Big data is what its name says: large and complex data sets created by the ever-escalating public use of the internet. We are all, in fact, co-creators of this juggernaut, because we leave a digital trace of our every online action as we go about our daily lives. The resulting data footprint can be read for insights into everything from our personal interactions to our political opinions and behavior. It is estimated that by next year every person will generate about 1.7 megabytes of data per second.
Our relation to big data is often seen in terms of our expectations of privacy. We all have the vague suspicion that, yes, our phone‘s microphone might be turned on by an app for no good reason or that the robot vacuum cleaner is beaming the layout of our home to some mysterious database.
Privacy in the world of mobile apps, social media, and constant connectivity seems nearly impossible. For the youngest generation of digital natives, the very idea of privacy may appear quaintly obsolete. When nothing can be kept private, why worry about it, especially if — in the words of some surveillance-happy government agents — you have nothing to hide?
But for those who are not quite ready to concede that unlimited electronic eavesdropping is the new norm, a deeper drive into the specifics may point the way to a different kind of accommodation with big data.
Big data’s size and complexity call for ever more sophisticated modes of data analysis and when artificial intelligence (AI) is brought into the picture data analysis becomes even faster and more effective. However — it creates access to previously inaccessible information, such as the connection between Facebook likes or Googling habits and intelligence, ethnicity, or income.
Such data associations make for an entirely new, online ad economy in the form of targeted marketing. Feeding off available big data, AI algorithms profile people based on their potential buying behaviors and market to them accordingly, via search engines, social media, and other media platforms. The content of these platforms is also mediated by big-data-fed algorithms — inferring what content keeps you interested, making you stay online longer… so you can be served more ads.
In the US, this information is freely collected, both by tech companies when users sign up for their service, and by data brokers. Data brokers accumulate information from a variety of sources — from credit card records to browsing history and geolocation — sometimes via buying and curating unstructured datasets, or by collecting it via GPS technology.
After creating complex profiles of the people they collect information on, they sell the curated data to companies for marketing purposes. Most of these companies are unknown to the general public. They only come to the forefront of public discussion when they accidentally leak data — such as the recent case with Equifax in the US.
While US data regulation is far in the future, as of May 2018 the EU has adopted the General Data Protection Regulation (GDPR) after three years of negotiation. In short, the legislation gives the right for European citizens to consent to the use of their personal data, know what personal data the various companies hold on them, and demand for that data to be deleted.
This is referred to as the right to be forgotten.
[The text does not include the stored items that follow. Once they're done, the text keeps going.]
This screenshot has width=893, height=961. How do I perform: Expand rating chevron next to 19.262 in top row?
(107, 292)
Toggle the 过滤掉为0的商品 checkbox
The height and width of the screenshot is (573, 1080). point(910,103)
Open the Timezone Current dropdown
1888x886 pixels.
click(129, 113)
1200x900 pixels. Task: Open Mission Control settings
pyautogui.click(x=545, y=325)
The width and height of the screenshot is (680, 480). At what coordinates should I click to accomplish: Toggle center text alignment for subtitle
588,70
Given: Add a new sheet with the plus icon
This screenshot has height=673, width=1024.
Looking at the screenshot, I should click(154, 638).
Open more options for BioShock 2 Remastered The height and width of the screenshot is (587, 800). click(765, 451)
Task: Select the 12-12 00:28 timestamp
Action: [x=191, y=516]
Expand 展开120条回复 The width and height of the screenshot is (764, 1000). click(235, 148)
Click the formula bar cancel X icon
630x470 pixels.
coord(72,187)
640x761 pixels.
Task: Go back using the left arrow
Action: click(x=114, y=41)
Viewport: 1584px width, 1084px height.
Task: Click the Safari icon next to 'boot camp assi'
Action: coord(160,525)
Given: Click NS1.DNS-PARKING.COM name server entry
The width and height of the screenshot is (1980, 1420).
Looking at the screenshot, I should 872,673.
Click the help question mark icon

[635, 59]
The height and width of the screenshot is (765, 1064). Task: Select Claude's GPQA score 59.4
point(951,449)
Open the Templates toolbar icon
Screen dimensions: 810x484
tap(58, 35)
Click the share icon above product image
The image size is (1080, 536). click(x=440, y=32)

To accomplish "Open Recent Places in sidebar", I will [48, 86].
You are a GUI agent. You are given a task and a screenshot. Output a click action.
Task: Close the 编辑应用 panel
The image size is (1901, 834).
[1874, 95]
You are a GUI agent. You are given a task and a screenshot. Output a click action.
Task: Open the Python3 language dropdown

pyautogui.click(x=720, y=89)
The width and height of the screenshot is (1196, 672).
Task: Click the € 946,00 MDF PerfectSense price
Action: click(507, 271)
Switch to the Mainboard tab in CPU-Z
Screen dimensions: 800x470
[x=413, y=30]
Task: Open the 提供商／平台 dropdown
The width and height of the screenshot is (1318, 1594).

Legislation is enforced by the Data Protection Agencies (DPA) of the respective member states. Upon noncompliance, companies are faced with crippling financial penalties.
“The more serious infringements go against the very principles of the right to privacy and the right to be forgotten that are at the heart of the GDPR,” an EU website, set up to make GDPR more accessible, explains. “These types of infringements could result in a fine of up to €20 million, or 4% of the firm’s worldwide annual revenue from the preceding financial year, whichever amount is higher.”
GDPR has mostly meant the end of the European data broker economy. Meanwhile, the viability of last year’s GDPR legislation is currently being tested in Ireland, host to the European headquarters of many American tech-giants. This includes Google and Facebook, both under scrutiny for breaches in data consent. Since the implementation of the GDPR, there have been 59,000 breaches reported across Europe.
Targeted Sales Hunt the Disturbed Mental State
To some, targeted content might not seem like a terrible idea. Indeed, being served personally relevant content could be seen as rather attractive and practical. However, big data algorithms do not just pick up on socioeconomic data, they also provide complex inferences — exposing information that you might not want to share. For example, algorithms can recognize the onset of a bipolar manic episode or depression.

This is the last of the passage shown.